А именно: 7 августа 1920 года, на бланке своей походной канцелярии, но без регистрационного номера и печати, не прибегая к услугам секретаря и машинистки, дабы обеспечить абсолютную тайну, Семёнов собственноручно пишет письмо, не имеющее конкретного адресата, – каким-то образом оно должно было найти дорогу к одному из тех, чьё мнение существенно для хозяев Московского Кремля [26] . Главный смысл письма таков: атаман обязуется с верными ему частями покинуть Забайкалье и уйти в Монголию и Маньчжурию для их завоевания. Он предлагает Москве финансировать всю его деятельность на Востоке (в течение первого полугодия – до 100 миллионов иен), а также оказывать помощь всем необходимым «включительно до вооружённой силы», если эта деятельность будет совпадать с интересами Кремля. В свою очередь, Семёнов берёт на себя обязательство не более не менее как полного «вышиба Японии с материка» и создания независимых Маньчжурии и Кореи. Взамен он скромно просит лишь предоставить право «свободного проезда в торжественной обстановке поезда атамана с маньчжуро-монгольской делегацией» по всем железным дорогам Сибири и России.

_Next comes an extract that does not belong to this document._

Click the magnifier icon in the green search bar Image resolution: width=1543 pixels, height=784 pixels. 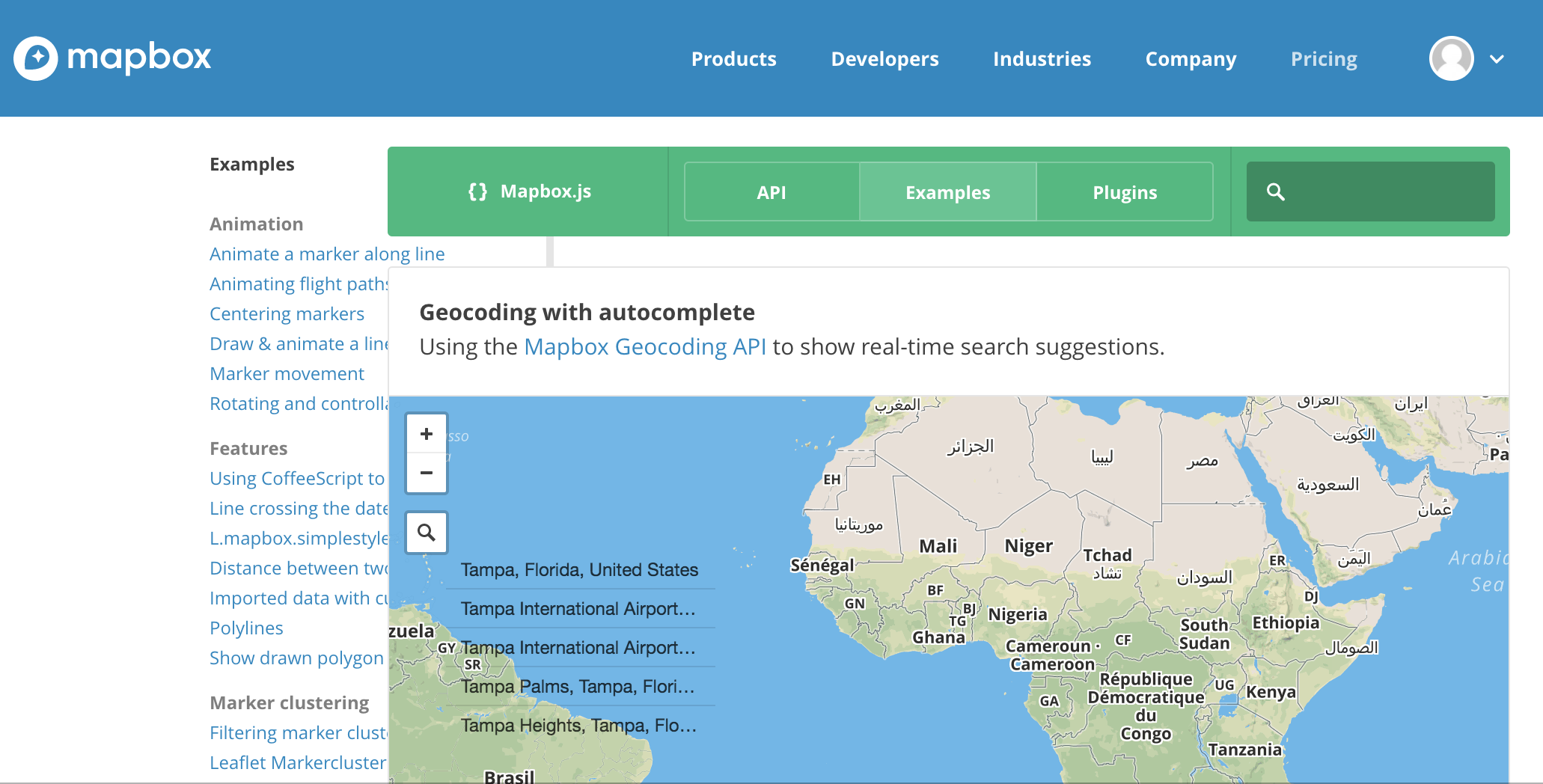(1276, 192)
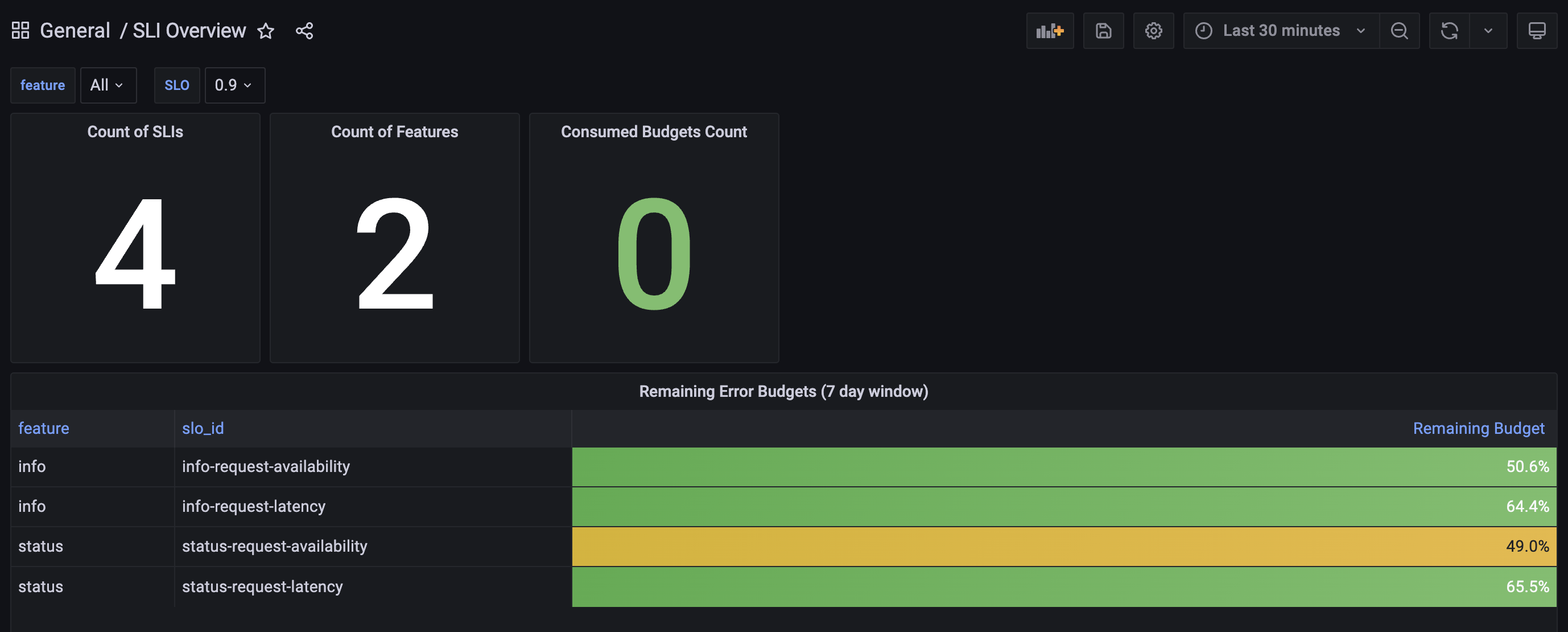Refresh the dashboard
Screen dimensions: 1568x632
click(1449, 30)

К концу лета 1920 года ни для кого уже не секрет, что могущество клуба «Аньфу», в числе прочих провинций контролировавшего и Внешнюю Монголию, клонится к закату. Аньфуисты вступили в борьбу с чжилийским генералитетом, и сила не на их стороне. К тому же Чжан Цзолин, генерал-инспектор Маньчжурии, поддержал чжилийцев. Вынужденные выбирать между ним и своими старыми союзниками – аньфуистами, японцы делают выбор в пользу Чжан Цзолина. Тот мечтал создать самостоятельное государство из Маньчжурии и обеих Монголии под номинальной властью наследника Циней, а в Токио надеялись утвердить своё влияние на этом обломке Поднебесной Империи.
Нетрудно заметить, что Семёнов предложил большевикам осуществить проект Чжан Цзолина, только на его место поставил себя, а Токио заменил Москвой. В новом всплеске гражданской войны в Китае он увидел свой последний шанс избежать печальной участи изгнанника. В Маньчжурию атаман, скорее всего, идти не собирался и планировал лишь завоевание Халхи. Цель оставалась прежней – власть над Монголией, причём в случае успеха Семёнов едва ли бы согласился быть послушным вассалом Кремля. Лавируя между японцами, красными, Чжан Цзолином, аньфуистами и восставшими против них монгольскими князьями, используя всех, он в то же время, видимо, рассчитывал в итоге не зависеть ни от кого.
Но в любом случае всё предприятие должно было начаться походом на Ургу. Не случайно вместе с отправлением письма в Москву дивизия Унгерна выдвигается в район Акши, откуда открывался прямой путь к монгольской столице. О том, что предполагается идти в Монголию, Унгерн знал и даже перед выходом из Даурии объявил некоторым офицерам конечную цель экспедиции, но ему, разумеется, и в голову не приходило, что знамя, осеняющее этот долгожданный поход, может быть и красным.